La citation est empruntée au respectable et vertueux New York Times de ce 24 février 2010, qui nous fait rapport de la colère de Gates… En fait, nommons-le Robert Orwell Gates, puisque son argument, très churchillien selon la nomenclature neocon, est que le goût pour la paix des Européens est une menace pour la paix. Qui pense à Munich le fait bien, car il montre qu'il sait bien que la machine de guerre talibane vaut bien celle de Hitler et est absolument décidée, avec tous les moyens pour cela, à conquérir le monde. La solution pour Robert Orwell Gates? Acheter du matériel de guerre US et dépenser autant que le Pentagone, dont on connaît le stupéfiant rapport intelligence-efficacité dans la gestion de son budget pharaonique.

«Defense Secretary Robert M. Gates, who has long called European contributions to NATO inadequate, said Tuesday that public and political opposition to the military had grown so great in Europe that it was directly affecting operations in Afghanistan and impeding the alliance’s broader security goals.

»“The demilitarization of Europe — where large swaths of the general public and political class are averse to military force and the risks that go with it — has gone from a blessing in the 20th century to an impediment to achieving real security and lasting peace in the 21st,” he told NATO officers and officials in a speech at the National Defense University, the Defense Department-financed graduate school for military officers and diplomats.

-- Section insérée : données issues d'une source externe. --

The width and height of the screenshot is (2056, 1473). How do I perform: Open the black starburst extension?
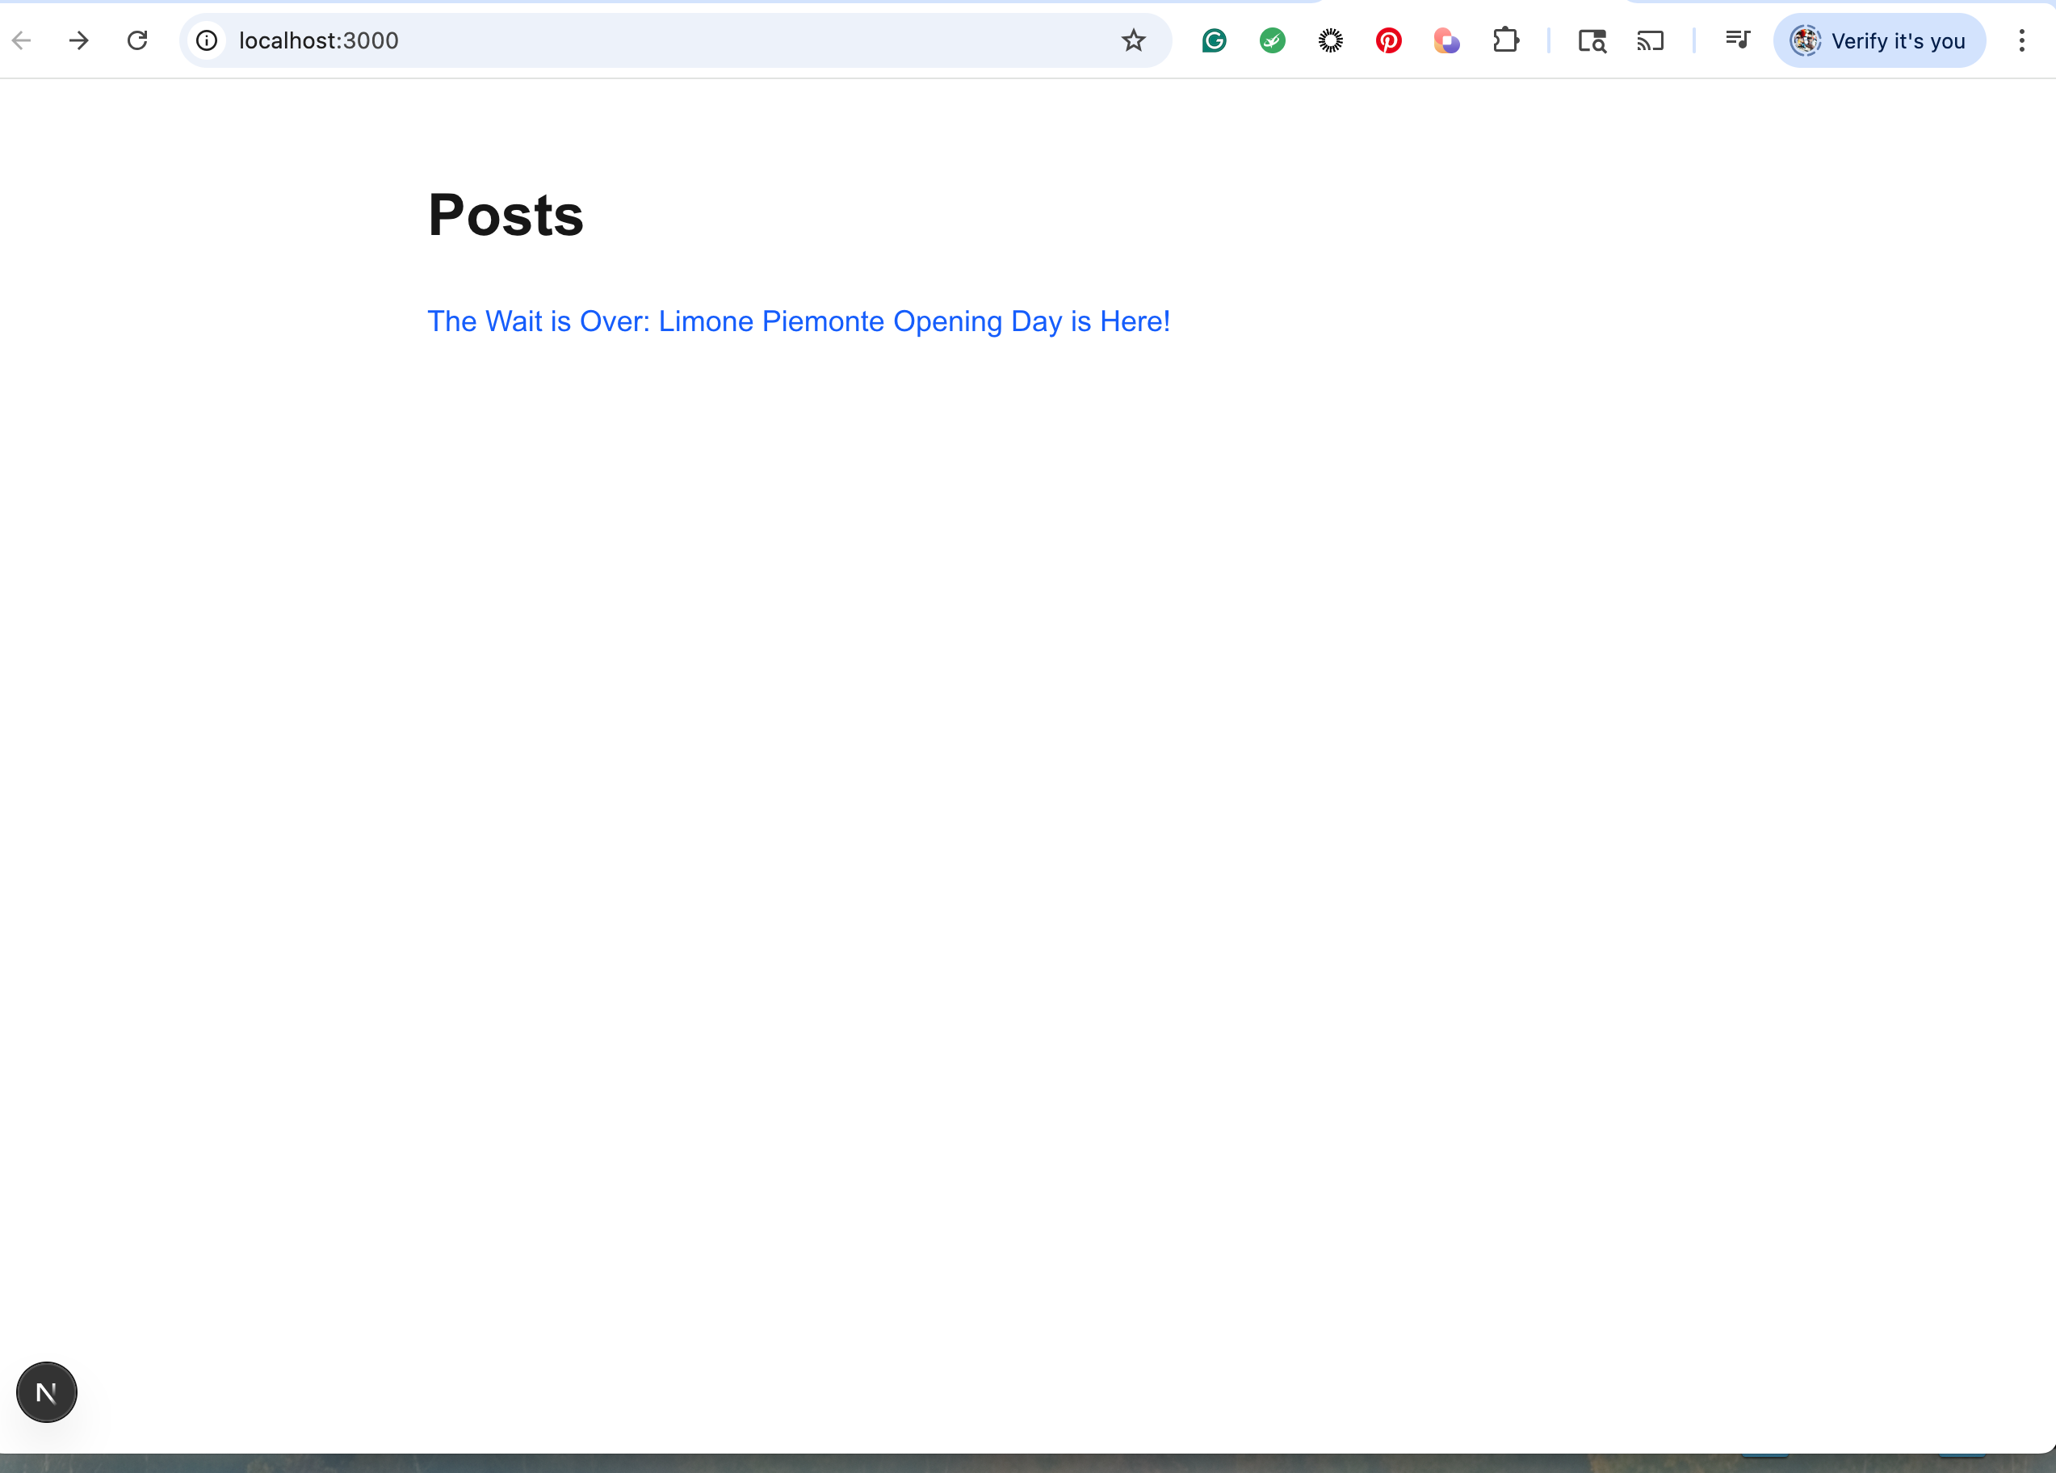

A perception of European weakness, he warned, could provide a “temptation to miscalculation and aggression” by hostile powers.

»The meeting was a prelude to the alliance’s review this year of its basic mission plan for the first time since 1999. “Right now,” Mr. Gates said, “the alliance faces very serious, long-term, systemic problems.”

»Mr. Gates’s blunt comments came just three days after the coalition government of the Netherlands collapsed in a dispute over keeping Dutch troops in Afghanistan. It now appears almost certain that most of the 2,000 Dutch troops there will be withdrawn this year. And polls show that the Afghanistan war has grown increasingly unpopular in nearly every European country.

»The defense secretary, putting a sharper point on his past criticisms, outlined how NATO shortfalls were exacting a material toll in Afghanistan. The alliance’s failure to finance needed helicopters and cargo aircraft, for example, was “directly impacting operations,” he said. Mr. Gates said that NATO also needed more aerial refueling tankers and intelligence-gathering equipment “for immediate use on the battlefield.”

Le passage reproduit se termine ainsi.